# Tareas
1. Según el texto sobre la deslealtad, ¿qué web se consulta en busca de una idea de España?
2. Enumera los países que, según el texto sobre la deslealtad, nadie menciona cuando se habla de tener una idea de un país.
3. Retoma el texto sobre la deslealtad y sigue escribiéndolo a partir de su última frase.

Manejar correctamente el vocabulario de la contemporaneidad resulta conveniente para comprender no sólo el juego, sino también con quién te la estás jugando. Está, por ejemplo, el término lealtad. Antes se hablaba de lealtad constitucional. Ahora sobra el adjetivo. Las acusaciones de deslealtad son tan reiteradas que no dan lugar a glosa más extensa. Decir constitucional es invertir mucho tiempo en la invectiva, sobre todo cuando las deslealtades se acumulan de tal modo que hay que poner de inmediato la atención en la siguiente. Por eso ya no se incurre en deslealtad constitucional. Se incurre en deslealtad, se es desleal, sin más.

Uno es desleal si no acompasa su parpadeo al que ejecuta el presidente del Gobierno, o si uno mira a izquierda o derecha cuando él lo hace en sentido contrario. Uno es desleal, me temo, hasta en situaciones imponderables. Por ejemplo, hubo un tiempo en que sintonizaba por las mañanas una conocida emisora nacional. El parte meteorológico daba lugar a traumáticas experiencias. 'Hoy brilla el sol en toda España', decía el transistor. Y yo me acercaba a la ventana y no daba crédito a mis ojos: llovía a cántaros. Quiero decir que hasta el tiempo ha sido a veces desleal. El tiempo se pone a veces de parte de Lizarra. No pretendo aventurar otras conclusiones. Que me riera del parte meteorológico sólo era cuestión de risa floja.

Pero para enmendar tanta deslealtad (incluso la mía propia; a menudo me pregunto, haciendo examen de conciencia: ¿hasta qué punto también yo soy desleal?) acudí a la web del Partido Popular, en busca de una idea de España. Tener una idea de España parece importante. A menudo se dice de la gente que 'no tiene una idea de España' o 'no tiene una idea clara de España'. Nada se dice de tener una idea de Suiza, Mozambique o los Emiratos Árabes Unidos. Se trata de la idea de España. Algo debe de haber ahí que aún no me ha sido revelado.

# Datos
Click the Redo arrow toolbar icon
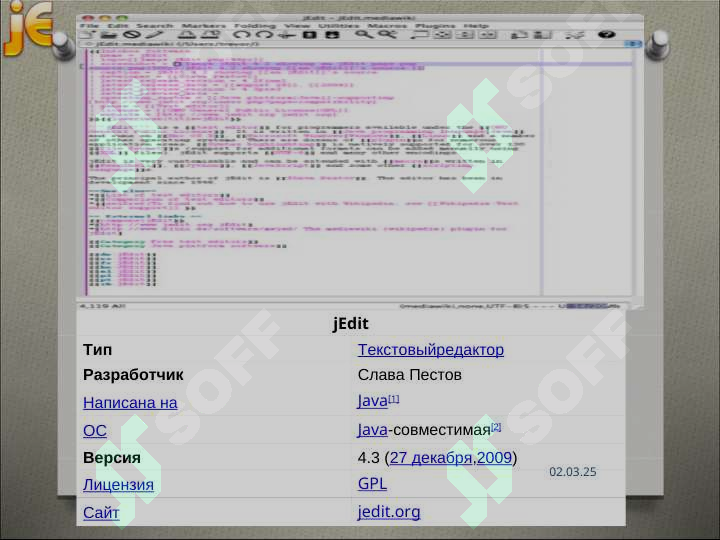The width and height of the screenshot is (720, 540). coord(264,35)
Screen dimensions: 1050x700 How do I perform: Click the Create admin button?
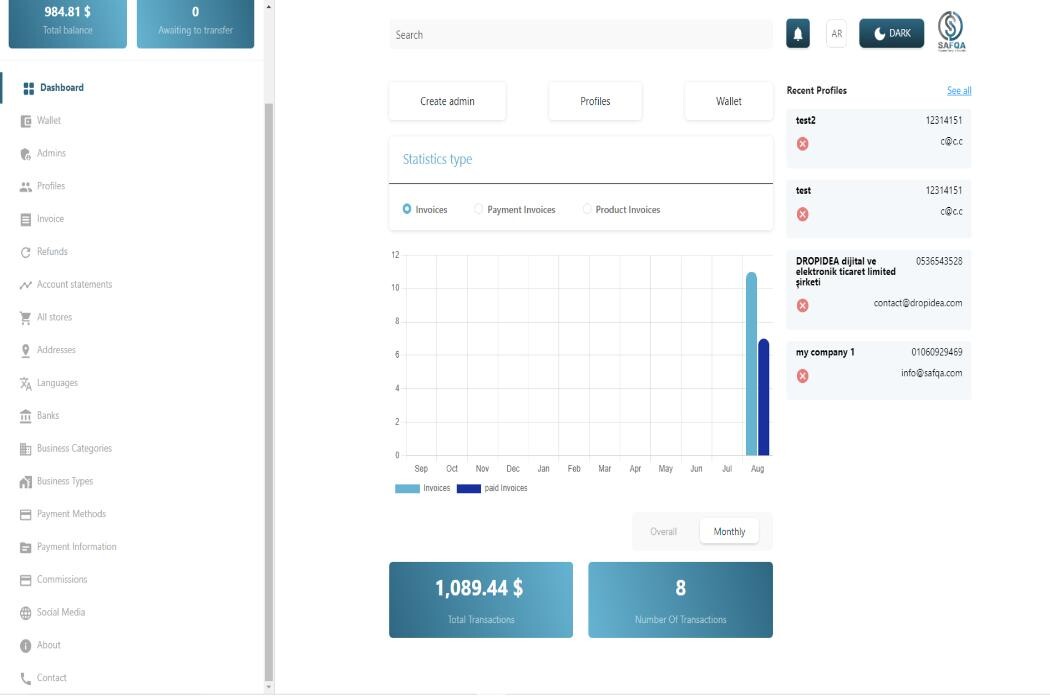tap(447, 101)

# Tareas resueltas
1. La web del Partido Popular.

2. Suiza, Mozambique y los Emiratos Árabes Unidos.

3.
A uno le encantan las ideas. Incluso las ideas nacionales. Una nación, al fin y al cabo, no es más que una idea, un concepto, una intención, un desideratum. Existen las ideas nacionales como existen tantas otras: cualquier entidad por encima de la persona física (familia, nación, partido político, foro de intelectuales, sindicato o asociación de ganaderos) es solamente una idea. Nadie ha visto a Bélgica como nadie ha visto a la UGT. Parece mentira tener que recordar estas cosas, con los años que tenemos. Una porción de la antigua izquierda (a despecho del pasado, en que acuñó una nueva idea: la clase social) ha jugado durante los últimos años a demoler esos edificios conceptuales. Por desgracia, la antigua izquierda se ha reconvertido en antigualla y, tras destruir tantas ideas, redescubre una sola: la de España.

Es conveniente tener una idea de España. Uno lo considera, de hecho, absolutamente obligatorio. Parece imprescindible en cualquier persona con algo de cultura general. Pero resulta paradójico que el reduccionismo ideal e identitario haya concluido de este modo: que con una idea de España en la cabeza no hace falta atesorar ninguna más en el caletre. Con la idea de España en la cabeza, y la recalcitrante deslealtad de los demás, el mundo se transforma en un espejo diáfano, certero, lleno de verdades irrebatibles.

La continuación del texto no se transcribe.